(Dataset excerpt)
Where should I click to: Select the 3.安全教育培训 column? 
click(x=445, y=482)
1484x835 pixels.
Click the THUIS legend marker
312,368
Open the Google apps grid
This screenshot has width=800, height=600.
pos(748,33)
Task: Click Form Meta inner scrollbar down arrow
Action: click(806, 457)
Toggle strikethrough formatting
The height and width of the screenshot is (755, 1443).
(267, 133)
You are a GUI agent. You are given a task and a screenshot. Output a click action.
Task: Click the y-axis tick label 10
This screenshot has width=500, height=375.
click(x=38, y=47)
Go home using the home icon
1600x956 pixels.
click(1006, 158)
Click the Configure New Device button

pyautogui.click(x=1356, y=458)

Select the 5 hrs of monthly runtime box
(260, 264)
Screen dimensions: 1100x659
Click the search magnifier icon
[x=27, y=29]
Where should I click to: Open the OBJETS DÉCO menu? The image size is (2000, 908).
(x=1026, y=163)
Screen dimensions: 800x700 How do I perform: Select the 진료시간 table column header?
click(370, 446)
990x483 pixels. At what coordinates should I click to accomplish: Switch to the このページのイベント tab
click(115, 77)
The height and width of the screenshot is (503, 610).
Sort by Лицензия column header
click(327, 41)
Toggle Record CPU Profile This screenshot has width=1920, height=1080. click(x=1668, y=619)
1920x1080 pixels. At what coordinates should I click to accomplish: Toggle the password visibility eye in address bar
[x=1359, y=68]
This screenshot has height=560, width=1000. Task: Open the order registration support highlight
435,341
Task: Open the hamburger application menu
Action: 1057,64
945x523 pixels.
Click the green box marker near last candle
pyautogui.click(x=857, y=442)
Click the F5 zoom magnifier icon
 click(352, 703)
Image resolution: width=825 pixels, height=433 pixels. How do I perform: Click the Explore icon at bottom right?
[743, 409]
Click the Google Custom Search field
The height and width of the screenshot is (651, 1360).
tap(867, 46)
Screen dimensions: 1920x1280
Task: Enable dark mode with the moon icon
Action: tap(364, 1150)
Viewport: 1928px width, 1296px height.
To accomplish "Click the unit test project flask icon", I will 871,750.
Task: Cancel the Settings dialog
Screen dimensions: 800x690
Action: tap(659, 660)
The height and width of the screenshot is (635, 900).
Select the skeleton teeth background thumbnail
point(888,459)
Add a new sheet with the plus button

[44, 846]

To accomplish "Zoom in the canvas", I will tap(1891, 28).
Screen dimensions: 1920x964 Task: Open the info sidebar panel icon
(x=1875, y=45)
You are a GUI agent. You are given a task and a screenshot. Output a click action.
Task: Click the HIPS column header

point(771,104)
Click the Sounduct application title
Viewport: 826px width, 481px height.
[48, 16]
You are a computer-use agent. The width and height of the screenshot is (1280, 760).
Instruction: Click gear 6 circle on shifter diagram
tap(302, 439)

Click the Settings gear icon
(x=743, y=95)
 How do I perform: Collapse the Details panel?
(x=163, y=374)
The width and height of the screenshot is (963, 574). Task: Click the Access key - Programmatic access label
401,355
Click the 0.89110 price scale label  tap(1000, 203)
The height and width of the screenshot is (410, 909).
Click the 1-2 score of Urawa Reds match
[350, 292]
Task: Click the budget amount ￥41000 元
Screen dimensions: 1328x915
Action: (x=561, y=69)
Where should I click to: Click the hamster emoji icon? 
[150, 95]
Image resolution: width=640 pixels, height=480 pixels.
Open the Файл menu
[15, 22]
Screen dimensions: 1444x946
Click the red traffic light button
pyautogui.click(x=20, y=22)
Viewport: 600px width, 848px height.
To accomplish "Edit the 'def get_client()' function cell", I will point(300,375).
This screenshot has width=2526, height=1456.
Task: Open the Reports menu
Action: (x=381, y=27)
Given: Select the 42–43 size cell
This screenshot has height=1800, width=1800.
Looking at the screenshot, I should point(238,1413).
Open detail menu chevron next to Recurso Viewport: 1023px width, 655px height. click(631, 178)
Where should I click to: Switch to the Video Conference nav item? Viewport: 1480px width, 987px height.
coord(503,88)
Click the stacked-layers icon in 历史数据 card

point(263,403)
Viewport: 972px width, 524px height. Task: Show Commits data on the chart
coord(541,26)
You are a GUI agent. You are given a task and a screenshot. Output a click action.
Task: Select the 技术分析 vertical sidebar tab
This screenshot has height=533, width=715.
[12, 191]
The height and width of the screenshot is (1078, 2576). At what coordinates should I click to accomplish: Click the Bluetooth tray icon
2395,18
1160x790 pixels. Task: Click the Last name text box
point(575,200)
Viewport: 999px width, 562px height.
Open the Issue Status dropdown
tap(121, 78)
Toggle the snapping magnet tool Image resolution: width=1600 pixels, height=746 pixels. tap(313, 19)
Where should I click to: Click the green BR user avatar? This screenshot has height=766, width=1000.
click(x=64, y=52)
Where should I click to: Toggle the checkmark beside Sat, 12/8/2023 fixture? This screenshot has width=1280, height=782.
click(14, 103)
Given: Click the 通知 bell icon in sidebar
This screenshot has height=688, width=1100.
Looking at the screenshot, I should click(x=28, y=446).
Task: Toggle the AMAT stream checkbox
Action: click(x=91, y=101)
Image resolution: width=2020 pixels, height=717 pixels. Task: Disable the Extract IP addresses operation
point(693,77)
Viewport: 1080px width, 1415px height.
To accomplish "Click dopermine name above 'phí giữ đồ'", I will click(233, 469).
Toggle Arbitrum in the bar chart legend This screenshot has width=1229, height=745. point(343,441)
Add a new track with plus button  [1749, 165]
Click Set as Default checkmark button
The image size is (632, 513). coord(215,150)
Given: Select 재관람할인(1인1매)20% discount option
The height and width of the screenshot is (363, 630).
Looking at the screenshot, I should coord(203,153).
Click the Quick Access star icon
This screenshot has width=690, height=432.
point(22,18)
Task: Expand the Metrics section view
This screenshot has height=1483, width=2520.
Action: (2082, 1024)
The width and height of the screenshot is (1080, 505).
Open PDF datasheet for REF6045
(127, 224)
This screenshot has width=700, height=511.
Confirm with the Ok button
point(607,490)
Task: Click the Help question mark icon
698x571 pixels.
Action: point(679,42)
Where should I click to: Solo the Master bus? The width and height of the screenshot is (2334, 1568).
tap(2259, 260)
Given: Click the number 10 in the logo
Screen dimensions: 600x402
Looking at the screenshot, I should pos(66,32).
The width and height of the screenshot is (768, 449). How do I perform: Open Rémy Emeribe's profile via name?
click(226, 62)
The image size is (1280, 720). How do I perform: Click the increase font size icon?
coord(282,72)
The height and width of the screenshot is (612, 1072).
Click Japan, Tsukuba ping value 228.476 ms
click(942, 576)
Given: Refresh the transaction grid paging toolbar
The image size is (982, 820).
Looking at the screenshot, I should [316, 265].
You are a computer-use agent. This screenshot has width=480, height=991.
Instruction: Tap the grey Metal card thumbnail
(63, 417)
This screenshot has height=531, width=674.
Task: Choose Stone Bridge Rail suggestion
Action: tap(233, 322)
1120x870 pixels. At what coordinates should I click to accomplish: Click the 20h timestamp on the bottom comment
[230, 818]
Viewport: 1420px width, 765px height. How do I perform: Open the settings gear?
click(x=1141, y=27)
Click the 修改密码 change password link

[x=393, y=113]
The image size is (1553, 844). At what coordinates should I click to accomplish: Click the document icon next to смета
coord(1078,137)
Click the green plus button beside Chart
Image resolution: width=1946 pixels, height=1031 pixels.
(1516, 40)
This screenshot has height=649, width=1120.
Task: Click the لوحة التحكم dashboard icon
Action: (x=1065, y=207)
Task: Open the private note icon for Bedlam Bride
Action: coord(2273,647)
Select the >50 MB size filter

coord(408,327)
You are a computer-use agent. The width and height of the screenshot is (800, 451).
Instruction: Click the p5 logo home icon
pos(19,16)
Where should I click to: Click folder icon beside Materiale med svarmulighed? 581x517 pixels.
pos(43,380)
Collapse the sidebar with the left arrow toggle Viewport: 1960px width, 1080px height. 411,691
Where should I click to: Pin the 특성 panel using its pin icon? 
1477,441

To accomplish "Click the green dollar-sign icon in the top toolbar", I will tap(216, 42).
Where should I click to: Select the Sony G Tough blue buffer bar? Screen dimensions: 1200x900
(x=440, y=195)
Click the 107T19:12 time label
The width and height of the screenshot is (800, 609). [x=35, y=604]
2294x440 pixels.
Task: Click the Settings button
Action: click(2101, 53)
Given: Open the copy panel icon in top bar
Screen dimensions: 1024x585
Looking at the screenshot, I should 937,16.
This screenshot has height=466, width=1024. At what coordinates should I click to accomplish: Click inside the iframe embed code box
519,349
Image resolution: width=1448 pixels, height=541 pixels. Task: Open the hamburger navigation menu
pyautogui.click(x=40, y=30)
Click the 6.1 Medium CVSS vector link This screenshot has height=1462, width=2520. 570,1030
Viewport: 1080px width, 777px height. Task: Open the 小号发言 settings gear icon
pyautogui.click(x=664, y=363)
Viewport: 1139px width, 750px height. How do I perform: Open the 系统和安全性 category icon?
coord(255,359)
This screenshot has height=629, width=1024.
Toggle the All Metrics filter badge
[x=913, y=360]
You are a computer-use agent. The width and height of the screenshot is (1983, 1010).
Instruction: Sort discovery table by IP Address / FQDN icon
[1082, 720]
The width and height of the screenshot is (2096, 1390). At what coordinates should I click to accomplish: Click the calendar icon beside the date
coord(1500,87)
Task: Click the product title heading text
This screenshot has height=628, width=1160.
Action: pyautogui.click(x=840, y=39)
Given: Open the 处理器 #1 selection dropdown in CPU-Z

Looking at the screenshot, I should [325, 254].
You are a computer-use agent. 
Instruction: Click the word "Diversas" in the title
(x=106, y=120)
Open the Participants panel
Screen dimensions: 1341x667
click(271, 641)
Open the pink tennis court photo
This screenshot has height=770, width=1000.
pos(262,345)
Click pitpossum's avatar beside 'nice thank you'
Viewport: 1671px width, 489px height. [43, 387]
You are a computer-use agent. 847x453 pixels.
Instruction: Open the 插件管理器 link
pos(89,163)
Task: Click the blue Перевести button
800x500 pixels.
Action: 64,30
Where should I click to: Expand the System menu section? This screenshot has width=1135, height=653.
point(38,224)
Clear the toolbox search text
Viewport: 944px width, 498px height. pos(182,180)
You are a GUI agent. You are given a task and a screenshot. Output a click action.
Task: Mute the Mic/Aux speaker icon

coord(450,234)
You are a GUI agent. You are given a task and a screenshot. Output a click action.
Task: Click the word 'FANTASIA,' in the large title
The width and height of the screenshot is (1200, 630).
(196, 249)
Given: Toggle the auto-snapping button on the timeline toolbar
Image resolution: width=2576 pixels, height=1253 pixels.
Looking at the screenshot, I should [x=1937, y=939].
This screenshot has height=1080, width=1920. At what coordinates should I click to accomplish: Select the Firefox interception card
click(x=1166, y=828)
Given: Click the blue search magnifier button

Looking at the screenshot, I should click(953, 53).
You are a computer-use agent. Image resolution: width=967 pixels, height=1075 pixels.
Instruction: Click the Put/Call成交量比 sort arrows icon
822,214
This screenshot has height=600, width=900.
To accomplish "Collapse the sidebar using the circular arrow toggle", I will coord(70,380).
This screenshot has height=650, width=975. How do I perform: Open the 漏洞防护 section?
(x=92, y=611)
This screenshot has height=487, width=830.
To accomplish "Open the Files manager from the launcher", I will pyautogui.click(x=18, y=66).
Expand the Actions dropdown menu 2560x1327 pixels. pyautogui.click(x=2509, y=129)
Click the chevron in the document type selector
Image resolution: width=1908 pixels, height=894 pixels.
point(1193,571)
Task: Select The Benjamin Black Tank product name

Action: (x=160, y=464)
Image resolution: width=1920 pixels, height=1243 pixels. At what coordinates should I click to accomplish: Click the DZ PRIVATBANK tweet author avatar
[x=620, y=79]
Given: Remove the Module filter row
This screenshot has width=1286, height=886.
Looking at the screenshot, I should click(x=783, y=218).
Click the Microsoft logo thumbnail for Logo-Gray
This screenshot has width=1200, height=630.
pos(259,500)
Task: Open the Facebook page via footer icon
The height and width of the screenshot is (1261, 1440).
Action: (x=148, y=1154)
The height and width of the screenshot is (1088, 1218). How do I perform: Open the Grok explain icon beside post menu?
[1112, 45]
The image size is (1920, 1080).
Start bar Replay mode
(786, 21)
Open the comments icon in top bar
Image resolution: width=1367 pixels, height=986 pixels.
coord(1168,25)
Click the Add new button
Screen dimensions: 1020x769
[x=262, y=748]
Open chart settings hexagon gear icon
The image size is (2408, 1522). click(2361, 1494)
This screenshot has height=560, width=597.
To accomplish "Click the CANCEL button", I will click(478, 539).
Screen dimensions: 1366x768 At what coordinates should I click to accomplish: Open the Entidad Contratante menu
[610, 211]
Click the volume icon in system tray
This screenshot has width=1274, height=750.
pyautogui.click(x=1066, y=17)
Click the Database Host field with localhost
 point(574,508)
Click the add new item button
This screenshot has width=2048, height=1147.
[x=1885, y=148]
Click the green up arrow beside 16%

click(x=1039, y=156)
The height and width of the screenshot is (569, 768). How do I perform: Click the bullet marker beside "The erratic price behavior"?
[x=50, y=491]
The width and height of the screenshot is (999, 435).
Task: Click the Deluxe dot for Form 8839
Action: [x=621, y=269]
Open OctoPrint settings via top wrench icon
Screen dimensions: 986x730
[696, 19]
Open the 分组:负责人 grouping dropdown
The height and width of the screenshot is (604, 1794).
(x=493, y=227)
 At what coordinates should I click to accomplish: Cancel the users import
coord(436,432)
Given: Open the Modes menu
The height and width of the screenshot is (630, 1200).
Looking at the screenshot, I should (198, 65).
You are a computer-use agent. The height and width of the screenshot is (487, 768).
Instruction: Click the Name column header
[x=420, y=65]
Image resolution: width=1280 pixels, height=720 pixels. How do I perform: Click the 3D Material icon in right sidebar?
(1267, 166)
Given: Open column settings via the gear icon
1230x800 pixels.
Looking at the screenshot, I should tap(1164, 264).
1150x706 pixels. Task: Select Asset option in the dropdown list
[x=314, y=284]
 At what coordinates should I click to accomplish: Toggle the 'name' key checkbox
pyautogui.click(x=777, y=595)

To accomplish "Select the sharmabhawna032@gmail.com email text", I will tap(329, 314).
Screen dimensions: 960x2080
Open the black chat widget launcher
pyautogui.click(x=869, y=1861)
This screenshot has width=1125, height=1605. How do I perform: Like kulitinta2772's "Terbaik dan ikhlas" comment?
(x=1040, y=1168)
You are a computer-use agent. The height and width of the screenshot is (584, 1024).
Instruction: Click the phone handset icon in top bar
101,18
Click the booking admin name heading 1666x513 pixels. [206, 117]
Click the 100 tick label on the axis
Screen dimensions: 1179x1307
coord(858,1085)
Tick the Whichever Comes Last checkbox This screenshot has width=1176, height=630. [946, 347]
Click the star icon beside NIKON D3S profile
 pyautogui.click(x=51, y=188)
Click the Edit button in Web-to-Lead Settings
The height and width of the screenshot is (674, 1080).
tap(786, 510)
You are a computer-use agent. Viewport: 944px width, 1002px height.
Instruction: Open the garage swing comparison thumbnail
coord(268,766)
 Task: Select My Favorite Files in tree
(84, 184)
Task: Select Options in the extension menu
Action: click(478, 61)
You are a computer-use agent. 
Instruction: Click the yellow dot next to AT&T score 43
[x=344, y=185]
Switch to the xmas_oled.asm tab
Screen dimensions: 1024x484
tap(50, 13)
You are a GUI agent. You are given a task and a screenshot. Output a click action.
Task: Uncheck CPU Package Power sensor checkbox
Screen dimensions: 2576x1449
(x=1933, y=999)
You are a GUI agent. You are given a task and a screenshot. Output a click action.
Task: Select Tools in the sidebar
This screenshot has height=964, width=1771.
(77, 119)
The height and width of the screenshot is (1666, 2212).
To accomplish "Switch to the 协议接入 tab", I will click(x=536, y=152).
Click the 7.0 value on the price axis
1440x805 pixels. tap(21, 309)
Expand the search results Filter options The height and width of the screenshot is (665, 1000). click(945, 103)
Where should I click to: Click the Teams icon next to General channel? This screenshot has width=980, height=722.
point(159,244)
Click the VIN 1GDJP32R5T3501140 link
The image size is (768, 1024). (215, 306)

▶ _Given instruction_
Repeat every line of the excerpt from the line containing "Open detail menu" down through the line containing "Add a new track", including both of those lines.

▶ _Task output_
Open detail menu chevron next to Recurso Viewport: 1023px width, 655px height. click(631, 178)
Where should I click to: Switch to the Video Conference nav item? Viewport: 1480px width, 987px height.
coord(503,88)
Click the stacked-layers icon in 历史数据 card

point(263,403)
Viewport: 972px width, 524px height. Task: Show Commits data on the chart
coord(541,26)
You are a GUI agent. You are given a task and a screenshot. Output a click action.
Task: Select the 技术分析 vertical sidebar tab
This screenshot has height=533, width=715.
[12, 191]
The height and width of the screenshot is (1078, 2576). At what coordinates should I click to accomplish: Click the Bluetooth tray icon
2395,18
1160x790 pixels. Task: Click the Last name text box
point(575,200)
Viewport: 999px width, 562px height.
Open the Issue Status dropdown
tap(121, 78)
Toggle the snapping magnet tool Image resolution: width=1600 pixels, height=746 pixels. tap(313, 19)
Where should I click to: Click the green BR user avatar? This screenshot has height=766, width=1000.
click(x=64, y=52)
Where should I click to: Toggle the checkmark beside Sat, 12/8/2023 fixture? This screenshot has width=1280, height=782.
click(14, 103)
Given: Click the 通知 bell icon in sidebar
This screenshot has height=688, width=1100.
Looking at the screenshot, I should click(x=28, y=446).
Task: Toggle the AMAT stream checkbox
Action: click(x=91, y=101)
Image resolution: width=2020 pixels, height=717 pixels. Task: Disable the Extract IP addresses operation
point(693,77)
Viewport: 1080px width, 1415px height.
To accomplish "Click dopermine name above 'phí giữ đồ'", I will click(233, 469).
Toggle Arbitrum in the bar chart legend This screenshot has width=1229, height=745. point(343,441)
Add a new track with plus button  [1749, 165]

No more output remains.